After almost 10 hours, we finally settled down for Kuala Lumpur. Guess what that name means. Crystal beach? Nope. Big blue sky? Nope. Eternal sunshine? Ahahahhahaha. It means a “muddy confluence” – I guess some people find that romantic. It was the cheapest flight. The consensus seemed to be that people there spoke English moderately well, so at least I would be able to communicate. I would arrive there, acclimate myself to Asian culture and then explore the rest of Southeast Asia. When all was said and done, I found myself left with a little over three grands. Kuala Lumpur, Kuala Lumpur, I said the name again and again and again to get a feel of its sound on the tip of my tongue.
The night before my flight, I took a deep breath and called Dad. I asked if he was drunk, he said nah he hadn’t been drinking for days. I told him about my plan. He said I was a strong independent woman so I could do whatever the hell I wanted. I told him I wanted to visit Mom’s hometown, maybe some of her folks would still be there. He said that it was a great idea. He then went on and on about how he missed mom and how beautiful she was when she was my age and how proud mom must be of me if she was still alive. Then he started crying and I realized he was drunk, so I got angry and hung up.
Rob drove me to the airport. “It’s happening,” he kept saying the whole way. I looked at him and at the cars next to us and to the road ahead of us. I couldn’t decide how I felt. I was excited and nervous and jittery — who wouldn’t be? Tomorrow this time I would be on the other side of the world. People drive on the left over there — what’s right and what’s left anyway? I was also sad. Tomorrow this time Rob and everyone I knew would be on the other side of the world.

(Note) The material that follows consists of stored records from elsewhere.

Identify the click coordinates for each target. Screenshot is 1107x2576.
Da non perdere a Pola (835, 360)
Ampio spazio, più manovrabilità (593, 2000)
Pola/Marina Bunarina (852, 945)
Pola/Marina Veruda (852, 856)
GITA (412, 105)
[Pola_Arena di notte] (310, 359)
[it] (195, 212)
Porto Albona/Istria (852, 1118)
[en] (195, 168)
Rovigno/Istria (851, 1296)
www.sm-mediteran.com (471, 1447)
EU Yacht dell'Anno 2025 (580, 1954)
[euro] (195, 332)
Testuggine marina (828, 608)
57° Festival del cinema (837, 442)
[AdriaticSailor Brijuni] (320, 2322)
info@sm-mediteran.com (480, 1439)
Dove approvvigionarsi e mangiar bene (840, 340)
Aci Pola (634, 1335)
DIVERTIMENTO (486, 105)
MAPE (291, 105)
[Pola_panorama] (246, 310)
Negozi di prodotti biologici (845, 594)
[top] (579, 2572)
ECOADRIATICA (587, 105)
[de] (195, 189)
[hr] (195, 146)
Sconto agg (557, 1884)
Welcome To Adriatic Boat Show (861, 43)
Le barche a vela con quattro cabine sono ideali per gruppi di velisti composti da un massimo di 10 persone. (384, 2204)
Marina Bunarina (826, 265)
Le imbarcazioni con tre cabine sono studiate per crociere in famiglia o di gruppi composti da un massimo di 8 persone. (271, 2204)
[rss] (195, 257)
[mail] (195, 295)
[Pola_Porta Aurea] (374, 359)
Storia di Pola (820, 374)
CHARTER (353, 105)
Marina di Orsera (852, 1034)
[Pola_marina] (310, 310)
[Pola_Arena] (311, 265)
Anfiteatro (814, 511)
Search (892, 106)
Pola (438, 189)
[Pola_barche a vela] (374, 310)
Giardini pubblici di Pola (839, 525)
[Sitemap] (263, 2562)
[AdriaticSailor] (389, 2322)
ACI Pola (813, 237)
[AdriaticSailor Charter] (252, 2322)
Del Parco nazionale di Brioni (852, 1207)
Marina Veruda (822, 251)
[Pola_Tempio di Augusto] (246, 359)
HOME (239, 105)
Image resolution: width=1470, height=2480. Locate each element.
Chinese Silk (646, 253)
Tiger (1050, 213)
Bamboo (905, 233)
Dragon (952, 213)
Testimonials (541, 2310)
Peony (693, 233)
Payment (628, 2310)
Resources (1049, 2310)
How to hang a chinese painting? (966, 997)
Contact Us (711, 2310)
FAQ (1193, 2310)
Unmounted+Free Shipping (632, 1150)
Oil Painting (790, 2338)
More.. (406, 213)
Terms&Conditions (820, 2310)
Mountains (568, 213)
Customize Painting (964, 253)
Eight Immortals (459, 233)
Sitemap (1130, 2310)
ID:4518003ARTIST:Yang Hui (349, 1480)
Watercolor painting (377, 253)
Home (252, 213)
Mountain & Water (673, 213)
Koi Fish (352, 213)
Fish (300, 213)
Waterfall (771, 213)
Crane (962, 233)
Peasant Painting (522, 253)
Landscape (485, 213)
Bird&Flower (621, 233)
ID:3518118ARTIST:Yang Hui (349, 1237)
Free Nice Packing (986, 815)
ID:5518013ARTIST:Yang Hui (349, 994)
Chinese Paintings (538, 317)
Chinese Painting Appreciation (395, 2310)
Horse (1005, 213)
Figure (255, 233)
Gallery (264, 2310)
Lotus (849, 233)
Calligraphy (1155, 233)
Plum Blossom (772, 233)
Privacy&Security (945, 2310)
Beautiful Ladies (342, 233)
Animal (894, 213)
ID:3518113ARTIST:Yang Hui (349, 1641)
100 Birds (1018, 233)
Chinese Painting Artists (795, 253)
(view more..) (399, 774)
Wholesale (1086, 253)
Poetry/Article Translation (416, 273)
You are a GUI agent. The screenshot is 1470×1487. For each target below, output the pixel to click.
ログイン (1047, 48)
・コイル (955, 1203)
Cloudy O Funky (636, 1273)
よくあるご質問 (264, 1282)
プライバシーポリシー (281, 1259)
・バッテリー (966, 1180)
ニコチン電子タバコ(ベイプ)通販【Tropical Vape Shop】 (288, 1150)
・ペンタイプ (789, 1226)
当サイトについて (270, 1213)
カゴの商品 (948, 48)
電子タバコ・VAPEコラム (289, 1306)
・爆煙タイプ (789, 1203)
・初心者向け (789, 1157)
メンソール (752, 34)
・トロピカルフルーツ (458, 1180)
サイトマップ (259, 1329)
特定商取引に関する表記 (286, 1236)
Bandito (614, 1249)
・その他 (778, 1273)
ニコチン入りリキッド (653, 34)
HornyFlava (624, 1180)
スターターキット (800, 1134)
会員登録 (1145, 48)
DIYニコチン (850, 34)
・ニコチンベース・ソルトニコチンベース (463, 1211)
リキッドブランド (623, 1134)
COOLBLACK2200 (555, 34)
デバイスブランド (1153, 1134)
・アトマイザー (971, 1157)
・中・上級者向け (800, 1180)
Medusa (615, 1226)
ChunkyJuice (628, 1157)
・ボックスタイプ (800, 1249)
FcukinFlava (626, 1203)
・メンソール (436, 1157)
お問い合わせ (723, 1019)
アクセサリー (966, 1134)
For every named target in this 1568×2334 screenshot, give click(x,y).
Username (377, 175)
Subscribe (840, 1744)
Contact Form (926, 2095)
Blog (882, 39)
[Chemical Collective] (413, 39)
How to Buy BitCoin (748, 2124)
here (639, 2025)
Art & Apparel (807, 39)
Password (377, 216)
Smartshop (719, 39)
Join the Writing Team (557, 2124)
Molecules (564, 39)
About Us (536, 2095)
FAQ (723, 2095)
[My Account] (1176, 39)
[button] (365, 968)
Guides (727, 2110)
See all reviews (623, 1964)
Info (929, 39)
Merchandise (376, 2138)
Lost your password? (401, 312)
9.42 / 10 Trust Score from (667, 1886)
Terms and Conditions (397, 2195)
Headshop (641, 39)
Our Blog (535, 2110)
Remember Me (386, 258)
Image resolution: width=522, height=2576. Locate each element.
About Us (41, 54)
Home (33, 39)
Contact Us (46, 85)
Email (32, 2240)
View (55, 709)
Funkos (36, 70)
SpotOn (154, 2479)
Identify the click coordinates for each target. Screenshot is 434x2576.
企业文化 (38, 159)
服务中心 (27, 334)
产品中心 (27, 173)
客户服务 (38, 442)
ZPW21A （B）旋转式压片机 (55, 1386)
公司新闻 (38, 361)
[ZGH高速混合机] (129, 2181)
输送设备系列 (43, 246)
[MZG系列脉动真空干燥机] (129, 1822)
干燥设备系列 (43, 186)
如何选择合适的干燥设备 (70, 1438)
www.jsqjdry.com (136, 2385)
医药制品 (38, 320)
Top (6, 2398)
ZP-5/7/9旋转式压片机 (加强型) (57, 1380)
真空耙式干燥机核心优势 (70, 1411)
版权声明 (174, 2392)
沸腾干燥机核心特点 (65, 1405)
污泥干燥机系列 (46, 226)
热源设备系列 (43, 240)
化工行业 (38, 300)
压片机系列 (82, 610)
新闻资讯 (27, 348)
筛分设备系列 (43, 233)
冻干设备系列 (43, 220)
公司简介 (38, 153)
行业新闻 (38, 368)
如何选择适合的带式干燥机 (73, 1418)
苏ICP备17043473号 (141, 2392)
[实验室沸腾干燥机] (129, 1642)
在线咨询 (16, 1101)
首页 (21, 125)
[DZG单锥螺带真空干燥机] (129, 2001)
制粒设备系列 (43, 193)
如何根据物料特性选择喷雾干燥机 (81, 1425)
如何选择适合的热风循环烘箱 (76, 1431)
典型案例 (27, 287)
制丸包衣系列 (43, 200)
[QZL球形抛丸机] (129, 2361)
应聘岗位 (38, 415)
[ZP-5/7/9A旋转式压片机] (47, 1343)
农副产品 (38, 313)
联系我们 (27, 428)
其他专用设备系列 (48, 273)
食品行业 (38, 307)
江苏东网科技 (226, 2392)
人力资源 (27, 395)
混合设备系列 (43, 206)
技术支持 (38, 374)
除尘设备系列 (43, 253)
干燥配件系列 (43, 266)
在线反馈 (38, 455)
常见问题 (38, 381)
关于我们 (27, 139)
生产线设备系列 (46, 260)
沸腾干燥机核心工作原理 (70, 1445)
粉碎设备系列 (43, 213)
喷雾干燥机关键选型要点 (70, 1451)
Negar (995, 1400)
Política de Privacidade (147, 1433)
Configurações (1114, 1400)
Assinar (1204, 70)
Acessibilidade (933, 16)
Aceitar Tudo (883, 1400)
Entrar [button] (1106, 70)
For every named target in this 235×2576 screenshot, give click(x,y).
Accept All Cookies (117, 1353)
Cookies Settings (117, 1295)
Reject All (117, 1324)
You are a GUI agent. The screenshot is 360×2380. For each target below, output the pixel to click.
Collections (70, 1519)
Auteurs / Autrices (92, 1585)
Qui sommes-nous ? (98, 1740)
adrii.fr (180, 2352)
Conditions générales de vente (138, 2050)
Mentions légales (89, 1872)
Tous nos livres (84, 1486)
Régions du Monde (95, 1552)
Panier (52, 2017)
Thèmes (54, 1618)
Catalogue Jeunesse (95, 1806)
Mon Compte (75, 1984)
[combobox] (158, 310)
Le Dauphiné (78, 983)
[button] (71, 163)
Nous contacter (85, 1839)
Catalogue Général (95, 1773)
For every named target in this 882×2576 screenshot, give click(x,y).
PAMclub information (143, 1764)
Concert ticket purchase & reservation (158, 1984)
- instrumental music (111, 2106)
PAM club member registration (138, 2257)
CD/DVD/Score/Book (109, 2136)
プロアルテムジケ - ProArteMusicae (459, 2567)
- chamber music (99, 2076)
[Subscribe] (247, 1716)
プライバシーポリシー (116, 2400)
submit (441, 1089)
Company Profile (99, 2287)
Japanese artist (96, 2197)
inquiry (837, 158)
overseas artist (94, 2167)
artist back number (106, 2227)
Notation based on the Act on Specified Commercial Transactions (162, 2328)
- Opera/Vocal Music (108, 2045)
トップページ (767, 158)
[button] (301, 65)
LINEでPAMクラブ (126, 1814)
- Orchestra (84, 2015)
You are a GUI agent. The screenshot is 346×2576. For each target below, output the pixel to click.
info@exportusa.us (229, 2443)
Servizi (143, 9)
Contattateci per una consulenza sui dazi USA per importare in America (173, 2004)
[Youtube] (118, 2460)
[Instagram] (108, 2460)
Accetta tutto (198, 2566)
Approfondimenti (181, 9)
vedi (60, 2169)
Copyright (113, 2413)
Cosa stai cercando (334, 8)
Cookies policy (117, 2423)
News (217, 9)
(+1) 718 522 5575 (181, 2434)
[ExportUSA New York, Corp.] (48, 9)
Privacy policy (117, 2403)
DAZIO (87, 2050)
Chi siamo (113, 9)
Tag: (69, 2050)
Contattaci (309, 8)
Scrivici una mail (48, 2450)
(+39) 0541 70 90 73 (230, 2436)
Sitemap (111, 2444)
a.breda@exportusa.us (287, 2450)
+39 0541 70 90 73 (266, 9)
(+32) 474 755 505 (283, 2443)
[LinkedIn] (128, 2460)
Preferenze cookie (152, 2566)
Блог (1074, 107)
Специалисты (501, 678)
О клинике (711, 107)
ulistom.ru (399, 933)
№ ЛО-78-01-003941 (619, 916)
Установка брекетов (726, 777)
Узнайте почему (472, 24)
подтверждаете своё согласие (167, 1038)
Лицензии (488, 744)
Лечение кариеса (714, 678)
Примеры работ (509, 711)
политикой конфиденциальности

“It’s happening,” Rob said as he waited with me in the check-in line, shifting on his legs. He gazed at the couple standing aloof in front of us, at the kid playing on his parents’ iPad behind us, at the group of loud college students in the line next to us. He wanted to remember every detail of this very moment.
“Yes, it’s happening,” I said.
“You got your passport with ya?”
“I got it right here in the front pouch of my small backpack.”
“Insect repellent?”
“Yes.”
“First aid kit?”
“Right here.”
“Your hostel’s address.”
“On my phone and in my notebook.”
“It’s happening,” he said again, tears flowing down his freckled cheeks.
“Dude, you promised me you wouldn’t cry.”
“Damn those ninjas cutting onions,” he laughed, but his tears kept coming out. I started laughing with him, but then I felt so sad I started crying too. So we just stood there, laughing and crying at the same time until we both agreed that it was too awkward and I should just leave already. So I boarded the plane by myself. Goodbye Rob. Goodbye school. Goodbye the US of A. Goodbye the world as I know it. Malaysia, here I come!